For those riggers on the field with an iPad mini (and an HP-67 simulator running on it), I've taken the liberty to provide the program as an HP-67 card on my website www.cuveesoft.ch/rpn67/p11.html

I hope that's okay with you; otherwise, please contact me (link is on the website). It would also be nice to have a simple illustration of the problem your program solves.

When I understand your program correctly the following is calculated:

```A = (1 + F)^(N - 1)
B = (1 + F)^D
T = SUM (1 + F)^i for i in {0 ... N-1}
P = A*B*L/T
```

But for the geometric series we can use a closed form:

```T = ((1 + F)^N - 1)/(1 + F - 1) = ((1 + F)^N - 1)/F
```

Thus we end up with:

```P = (1 + F)^(N + D - 1)*L*F/((1 + F)^N - 1)
```

This can be reduced by (1 + F)^N:

```P = (1 + F)^(D - 1)*L*F/(1 - (1 + F)^-N)
```

Now you could enter that formula in algebraic mode.
But if I remember correctly this is a little slow.
And of course we prefer RPN:

```P001    LBL P
P002    INPUT L    Enter load L
P003    INPUT F    Enter friction coeficient e.g 0.02
P004    INPUT N    Enter the number of line parts
P005    INPUT D    This is the number of deflected sheaves
P006    1
P007    RCL+ F
P008    RCL D
P009    1
P010    -
P011    yx
P012    RCL* L
P013    RCL* F
P014    1
P015    ENTER
P016    RCL+ F
P017    RCL N
P018    +/-
P019    yx
P020    -
P021    /
P022    RTN
```

Kind regards

Thomas

Edited: 9 Dec 2013, 12:52 p.m.

The loop could still be improved a little:

Quote:
```P019	RCL N
P020	1
P021	-
P022	RCL F
P023	1
P024	+
P025	x<>y
P026	yx
P027	+
P028	DSE N
P029	GTO P019
```

```P019	1
P020	RCL+ F
P021	RCL N
P022	1
P023	-
P024	yx
P025	+
P026	DSE N
P027	GTO P019
```

Cheers

Thomas

Very nice, Thomas, your finding of a closed-form solution!

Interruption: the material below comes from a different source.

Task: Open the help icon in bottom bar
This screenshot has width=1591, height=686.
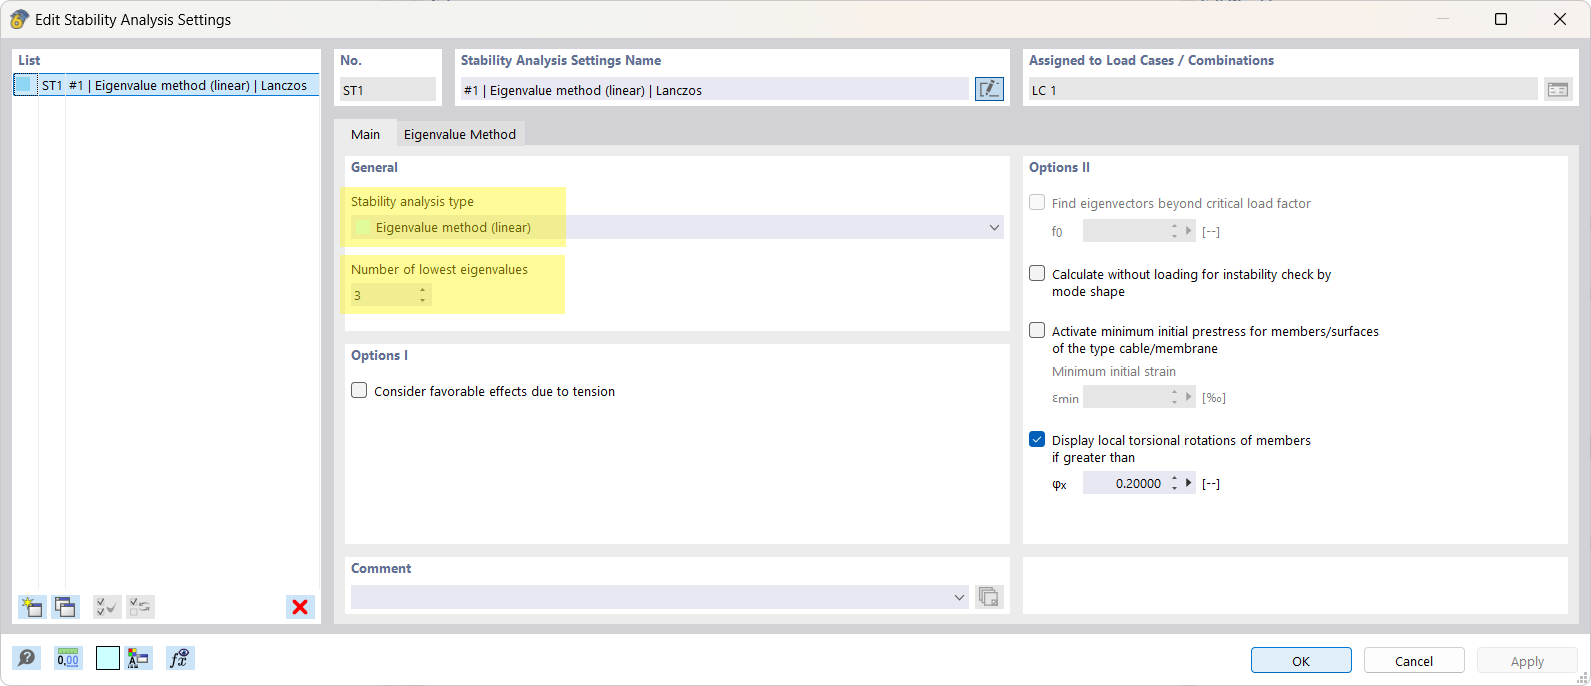Action: click(x=27, y=658)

And thank you, Jean-Marc, for presenting an interesting program (even though not from my field of expertise). Don't worry about size, most import thing is to get the job done (my first RPN programs had a lot of needless ENTERs as well). I won't be surprise if someone shovels a step or two (you'll be surprised by the size-optimization some people here are capable of). Some fellow engineers might also like this:

Welcome to the club, Jean-Marc, and

Best regards,

Gerson.

Yes you understood the equation and improved it.

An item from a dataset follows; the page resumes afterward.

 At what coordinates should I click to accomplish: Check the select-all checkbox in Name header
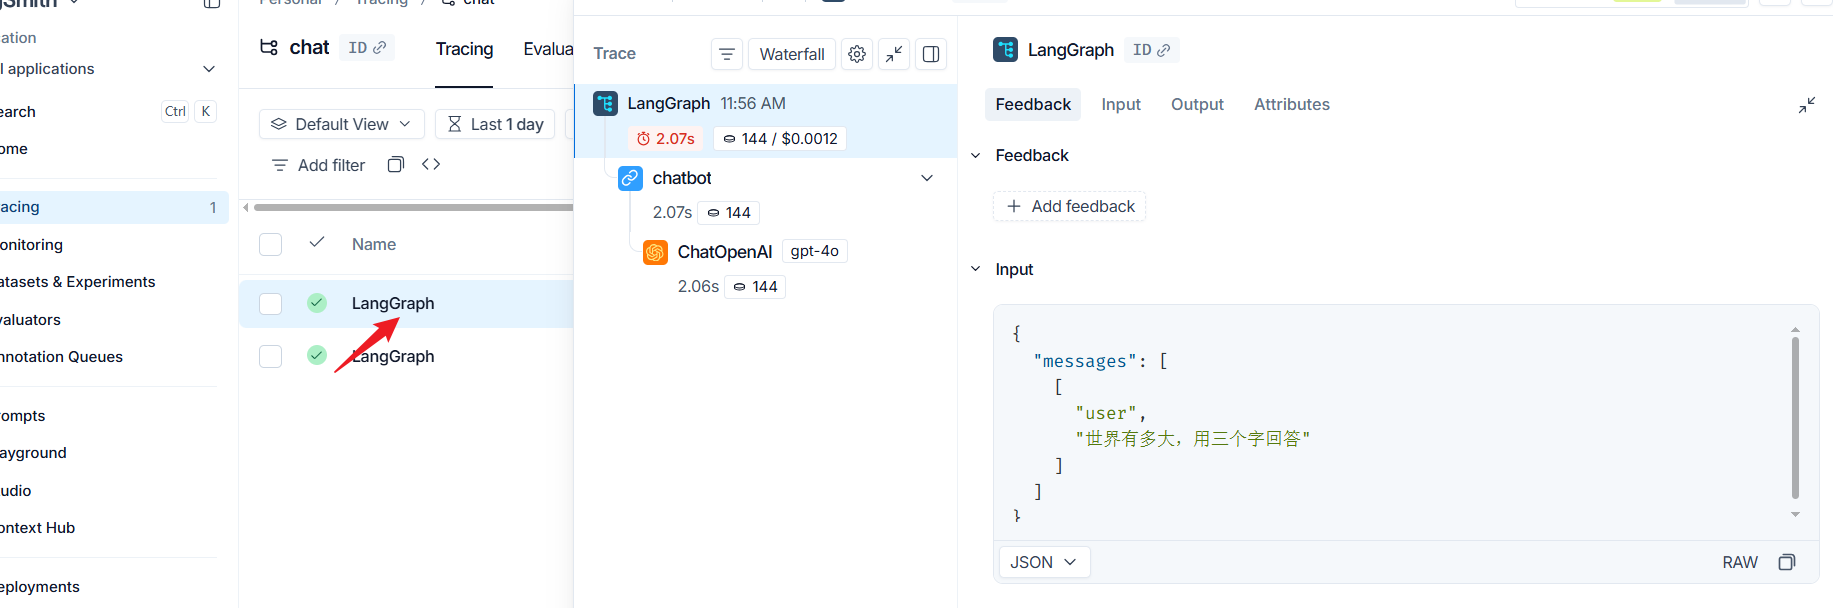tap(271, 244)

There is a link to a sketch for the problem on the first post its under:-

Quote:
Schematic of problem ::

HP35s Calculator Max Rope Tension Program

It shows in blue on my browser.

Edited: 12 Dec 2013, 12:10 a.m.

Thanks

I am always learning and improving and I don't mind listening to constructive suggestions.